Since there were more protein targets than numpber of patients, the most significantly differentiating proteins between Control and PD was statistically selected. After an unsupervised variance filter and a BH-controlled t-test on the training fold only, all three models reached ROC AUCs around 0.78–0.81 on both cross-validation and the held-out test set. This level of accuracy is somewhat promising about our models. The three models offered different sensitivity–specificity trade-offs rather than one clearly dominating. The top predictors agreed substantially across LASSO and the random forest and were biologically coherent. They showed that the canonical Mendelian PD genes (LRRK2, GBA, PRKN) and a cluster of proteins tied to axonal injury, neuroinflammation, and Wnt signaling are among the most important predictors.
In short, CSF proteomics data trained in a classifier model can create a real, biologically interpretable signal for PD, and the proteins driving it map onto known disease biology rather than onto platform artifacts.
Several limitations should temper the interpretation of these results. First, the PPMI cohort is consists of less than 1000 patients which is relatively large but not epidemiologically representative. Participants are overwhelmingly self-referred, of European ancestry, and recruited at academic movement-disorder centers, which limits how well the learned signature generalizes to broader populations. Second, the analysis uses CSF samples collected at a single baseline visit; whether this same signature tracks disease progression longitudinally, or whether it changes after the initiation of dopaminergic therapy, has not been examined here. Third, since there was more protein targets than the number of patients, the selected proteins for the machine learning models had to be reduced with statistical methods. This may have resulted in loss of some important predictors that can not survive the t-test. Fourth, the SomaScan platform itself has known biases. Protein measurements depend on aptamer affinity rather than on direct mass spectrometry and some of the top proteins identified may reflect platform-specific behavior that would not replicate on an orthogonal assay.

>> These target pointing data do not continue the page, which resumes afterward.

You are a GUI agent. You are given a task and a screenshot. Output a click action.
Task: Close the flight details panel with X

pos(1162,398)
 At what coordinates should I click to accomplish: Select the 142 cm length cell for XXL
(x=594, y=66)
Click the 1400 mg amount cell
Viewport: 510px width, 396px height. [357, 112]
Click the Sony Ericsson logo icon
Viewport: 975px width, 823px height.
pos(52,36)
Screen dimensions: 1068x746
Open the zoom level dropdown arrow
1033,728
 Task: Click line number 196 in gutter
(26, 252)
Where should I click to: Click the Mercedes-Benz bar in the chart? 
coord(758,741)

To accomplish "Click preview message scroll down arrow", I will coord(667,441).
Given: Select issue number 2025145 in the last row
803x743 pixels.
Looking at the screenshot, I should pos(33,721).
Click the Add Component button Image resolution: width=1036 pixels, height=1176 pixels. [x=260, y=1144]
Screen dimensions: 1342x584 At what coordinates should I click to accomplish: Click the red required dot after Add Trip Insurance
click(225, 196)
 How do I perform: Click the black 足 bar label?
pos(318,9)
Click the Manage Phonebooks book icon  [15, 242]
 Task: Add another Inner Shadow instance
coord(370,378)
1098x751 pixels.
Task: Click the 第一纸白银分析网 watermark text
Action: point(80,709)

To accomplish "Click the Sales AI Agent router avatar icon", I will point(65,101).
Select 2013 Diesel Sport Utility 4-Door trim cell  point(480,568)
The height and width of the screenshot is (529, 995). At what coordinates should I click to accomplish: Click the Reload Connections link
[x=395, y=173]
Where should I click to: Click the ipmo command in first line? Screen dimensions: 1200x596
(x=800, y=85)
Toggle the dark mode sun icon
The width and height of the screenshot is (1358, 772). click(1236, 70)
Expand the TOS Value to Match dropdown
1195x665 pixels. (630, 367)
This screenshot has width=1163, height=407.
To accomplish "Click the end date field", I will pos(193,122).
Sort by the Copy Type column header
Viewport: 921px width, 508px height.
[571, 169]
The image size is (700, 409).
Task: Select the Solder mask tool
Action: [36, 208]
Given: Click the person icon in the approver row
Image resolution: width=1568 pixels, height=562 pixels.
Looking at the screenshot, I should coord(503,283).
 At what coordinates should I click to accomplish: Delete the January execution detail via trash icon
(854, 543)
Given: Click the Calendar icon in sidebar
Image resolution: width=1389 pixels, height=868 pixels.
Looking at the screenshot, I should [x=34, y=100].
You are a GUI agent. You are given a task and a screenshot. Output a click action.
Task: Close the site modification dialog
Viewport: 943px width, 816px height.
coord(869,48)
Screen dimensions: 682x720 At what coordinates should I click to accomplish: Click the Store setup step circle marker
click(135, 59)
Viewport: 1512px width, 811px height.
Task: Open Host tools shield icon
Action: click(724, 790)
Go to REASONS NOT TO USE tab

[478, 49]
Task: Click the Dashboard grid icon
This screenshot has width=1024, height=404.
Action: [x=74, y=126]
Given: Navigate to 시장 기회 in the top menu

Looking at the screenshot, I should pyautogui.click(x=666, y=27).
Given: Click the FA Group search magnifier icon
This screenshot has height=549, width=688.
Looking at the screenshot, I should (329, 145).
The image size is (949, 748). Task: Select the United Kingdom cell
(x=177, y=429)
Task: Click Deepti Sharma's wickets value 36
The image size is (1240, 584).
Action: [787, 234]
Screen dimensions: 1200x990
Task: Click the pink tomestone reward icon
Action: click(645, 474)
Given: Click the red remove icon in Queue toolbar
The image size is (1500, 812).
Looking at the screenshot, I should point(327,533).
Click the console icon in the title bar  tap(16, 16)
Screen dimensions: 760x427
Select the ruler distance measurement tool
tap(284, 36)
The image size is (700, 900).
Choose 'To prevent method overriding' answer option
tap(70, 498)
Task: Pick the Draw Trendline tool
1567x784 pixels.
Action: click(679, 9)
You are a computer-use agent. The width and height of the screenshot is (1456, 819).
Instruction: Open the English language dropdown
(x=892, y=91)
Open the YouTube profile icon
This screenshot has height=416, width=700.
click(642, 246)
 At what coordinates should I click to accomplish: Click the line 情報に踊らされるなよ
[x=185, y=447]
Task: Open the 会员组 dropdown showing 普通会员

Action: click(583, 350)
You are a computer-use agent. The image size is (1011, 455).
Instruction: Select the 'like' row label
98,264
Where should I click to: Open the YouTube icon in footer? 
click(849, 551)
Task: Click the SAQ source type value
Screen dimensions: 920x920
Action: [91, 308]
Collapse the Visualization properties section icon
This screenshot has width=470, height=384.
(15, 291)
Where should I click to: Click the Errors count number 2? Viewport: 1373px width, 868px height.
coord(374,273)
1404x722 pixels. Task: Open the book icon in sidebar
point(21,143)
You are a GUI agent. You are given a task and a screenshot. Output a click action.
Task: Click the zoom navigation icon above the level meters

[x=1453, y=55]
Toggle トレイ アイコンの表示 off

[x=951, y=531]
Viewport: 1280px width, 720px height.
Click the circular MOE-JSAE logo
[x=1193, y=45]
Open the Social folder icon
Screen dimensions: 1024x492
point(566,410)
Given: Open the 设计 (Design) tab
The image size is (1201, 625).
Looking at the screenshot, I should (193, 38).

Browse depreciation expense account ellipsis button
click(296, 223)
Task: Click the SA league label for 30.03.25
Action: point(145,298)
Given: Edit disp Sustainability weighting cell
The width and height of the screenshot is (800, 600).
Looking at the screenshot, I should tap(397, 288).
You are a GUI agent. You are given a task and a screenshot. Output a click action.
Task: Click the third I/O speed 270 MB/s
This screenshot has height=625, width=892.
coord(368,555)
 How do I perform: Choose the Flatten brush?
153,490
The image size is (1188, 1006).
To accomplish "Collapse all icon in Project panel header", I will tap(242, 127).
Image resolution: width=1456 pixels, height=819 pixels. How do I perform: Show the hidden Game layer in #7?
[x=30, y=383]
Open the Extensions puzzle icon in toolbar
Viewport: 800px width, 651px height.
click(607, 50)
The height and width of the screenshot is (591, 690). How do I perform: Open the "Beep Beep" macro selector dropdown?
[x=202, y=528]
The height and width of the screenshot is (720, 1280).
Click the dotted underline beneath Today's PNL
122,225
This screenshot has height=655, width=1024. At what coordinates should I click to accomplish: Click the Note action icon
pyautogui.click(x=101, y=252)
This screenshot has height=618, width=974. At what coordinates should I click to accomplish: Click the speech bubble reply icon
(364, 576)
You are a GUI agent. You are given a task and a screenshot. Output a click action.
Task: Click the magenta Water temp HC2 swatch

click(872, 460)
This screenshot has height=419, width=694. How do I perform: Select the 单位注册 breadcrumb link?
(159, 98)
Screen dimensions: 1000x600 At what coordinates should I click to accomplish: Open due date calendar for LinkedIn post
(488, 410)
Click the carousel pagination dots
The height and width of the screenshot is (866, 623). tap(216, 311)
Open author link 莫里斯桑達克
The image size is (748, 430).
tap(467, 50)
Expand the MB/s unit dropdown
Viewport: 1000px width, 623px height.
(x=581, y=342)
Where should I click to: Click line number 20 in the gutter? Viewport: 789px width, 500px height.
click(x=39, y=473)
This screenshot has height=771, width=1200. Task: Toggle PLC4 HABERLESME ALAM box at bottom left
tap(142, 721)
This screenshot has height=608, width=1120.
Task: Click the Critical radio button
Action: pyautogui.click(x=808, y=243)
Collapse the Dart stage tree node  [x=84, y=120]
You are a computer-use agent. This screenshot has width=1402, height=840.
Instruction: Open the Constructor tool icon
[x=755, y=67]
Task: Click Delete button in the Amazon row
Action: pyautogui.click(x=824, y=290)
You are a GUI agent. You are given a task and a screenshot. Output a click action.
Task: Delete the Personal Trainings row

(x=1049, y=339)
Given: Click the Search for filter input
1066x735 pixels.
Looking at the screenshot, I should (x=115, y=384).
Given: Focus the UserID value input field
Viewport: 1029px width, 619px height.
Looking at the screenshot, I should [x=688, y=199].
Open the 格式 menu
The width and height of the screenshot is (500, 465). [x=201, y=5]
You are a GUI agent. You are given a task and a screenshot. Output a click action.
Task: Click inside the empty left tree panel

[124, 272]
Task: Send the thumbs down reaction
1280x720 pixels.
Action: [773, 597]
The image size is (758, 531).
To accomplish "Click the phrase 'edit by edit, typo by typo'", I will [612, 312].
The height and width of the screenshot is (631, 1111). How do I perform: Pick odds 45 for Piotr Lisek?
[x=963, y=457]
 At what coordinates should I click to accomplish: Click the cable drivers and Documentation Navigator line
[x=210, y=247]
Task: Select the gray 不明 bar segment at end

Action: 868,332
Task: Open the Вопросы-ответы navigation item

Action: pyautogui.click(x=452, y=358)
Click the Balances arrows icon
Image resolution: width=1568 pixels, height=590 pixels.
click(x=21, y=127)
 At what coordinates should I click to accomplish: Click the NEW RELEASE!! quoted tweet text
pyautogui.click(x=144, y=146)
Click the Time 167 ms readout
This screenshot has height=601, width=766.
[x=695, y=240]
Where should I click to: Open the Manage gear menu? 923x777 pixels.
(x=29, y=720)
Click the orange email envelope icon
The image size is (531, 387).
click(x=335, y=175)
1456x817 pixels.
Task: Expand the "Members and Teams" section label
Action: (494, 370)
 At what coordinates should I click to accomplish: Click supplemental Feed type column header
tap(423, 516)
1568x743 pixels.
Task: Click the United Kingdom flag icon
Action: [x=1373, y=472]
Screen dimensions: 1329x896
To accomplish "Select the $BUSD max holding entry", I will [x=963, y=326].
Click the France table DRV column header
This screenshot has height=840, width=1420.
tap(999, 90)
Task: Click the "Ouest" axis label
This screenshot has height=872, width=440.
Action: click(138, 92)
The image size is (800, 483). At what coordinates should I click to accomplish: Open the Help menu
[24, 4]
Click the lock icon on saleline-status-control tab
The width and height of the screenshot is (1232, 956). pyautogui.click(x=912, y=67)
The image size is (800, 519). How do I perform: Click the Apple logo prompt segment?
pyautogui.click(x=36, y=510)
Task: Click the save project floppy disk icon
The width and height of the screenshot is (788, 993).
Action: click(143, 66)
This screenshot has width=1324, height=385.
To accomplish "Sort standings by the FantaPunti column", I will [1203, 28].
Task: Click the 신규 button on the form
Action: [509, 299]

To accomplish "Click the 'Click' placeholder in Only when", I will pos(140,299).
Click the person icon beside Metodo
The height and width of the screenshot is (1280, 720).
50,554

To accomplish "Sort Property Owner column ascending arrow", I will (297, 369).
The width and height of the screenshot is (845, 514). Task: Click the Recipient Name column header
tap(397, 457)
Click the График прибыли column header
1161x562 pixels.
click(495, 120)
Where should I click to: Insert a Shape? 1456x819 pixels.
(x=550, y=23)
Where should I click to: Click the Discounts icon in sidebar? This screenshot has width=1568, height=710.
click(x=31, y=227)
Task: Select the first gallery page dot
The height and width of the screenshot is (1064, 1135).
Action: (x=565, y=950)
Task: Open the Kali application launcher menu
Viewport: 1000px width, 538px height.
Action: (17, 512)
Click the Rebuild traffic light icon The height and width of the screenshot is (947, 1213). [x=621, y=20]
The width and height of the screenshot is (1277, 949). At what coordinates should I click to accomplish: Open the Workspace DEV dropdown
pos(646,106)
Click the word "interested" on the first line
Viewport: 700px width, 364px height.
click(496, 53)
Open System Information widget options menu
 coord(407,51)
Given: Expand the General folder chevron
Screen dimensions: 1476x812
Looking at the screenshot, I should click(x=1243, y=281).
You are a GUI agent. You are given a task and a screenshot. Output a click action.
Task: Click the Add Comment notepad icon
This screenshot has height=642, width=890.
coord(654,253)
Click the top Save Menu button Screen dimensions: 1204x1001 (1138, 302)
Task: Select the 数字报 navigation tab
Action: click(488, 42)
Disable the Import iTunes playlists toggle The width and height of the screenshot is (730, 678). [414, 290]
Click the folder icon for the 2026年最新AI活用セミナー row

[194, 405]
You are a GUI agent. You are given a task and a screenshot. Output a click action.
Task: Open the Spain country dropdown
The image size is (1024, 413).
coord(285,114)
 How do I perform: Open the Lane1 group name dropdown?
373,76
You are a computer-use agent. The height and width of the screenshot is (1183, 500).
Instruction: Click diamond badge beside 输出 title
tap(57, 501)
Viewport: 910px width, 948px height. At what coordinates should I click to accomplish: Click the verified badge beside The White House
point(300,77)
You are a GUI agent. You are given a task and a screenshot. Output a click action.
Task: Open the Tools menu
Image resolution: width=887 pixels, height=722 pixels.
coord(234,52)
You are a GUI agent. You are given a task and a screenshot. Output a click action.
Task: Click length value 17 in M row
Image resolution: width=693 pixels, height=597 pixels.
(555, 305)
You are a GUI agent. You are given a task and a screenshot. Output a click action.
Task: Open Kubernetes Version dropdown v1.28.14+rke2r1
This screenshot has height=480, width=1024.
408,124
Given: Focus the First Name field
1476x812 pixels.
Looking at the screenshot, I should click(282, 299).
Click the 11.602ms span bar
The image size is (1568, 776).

Also, as seen on EDA, there was blood contamination in some samples, which challenges the data collection methods used in creating the PPMI dataset. Lastly, plate identifier was retained as a candidate technical confounder but was not explicitly modeled as a random effect.
Despite these limitations, the analysis suggests that CSF proteomics, paired with machine learning algorithms is promising way toward finding objective biomarkers for Parkinson’s disease. The proteins identified here are sensible candidates for follow-up in independent validation cohorts and in mechanistic studies of alpha-synuclein clearance, lysosomal function, and neuroinflammation.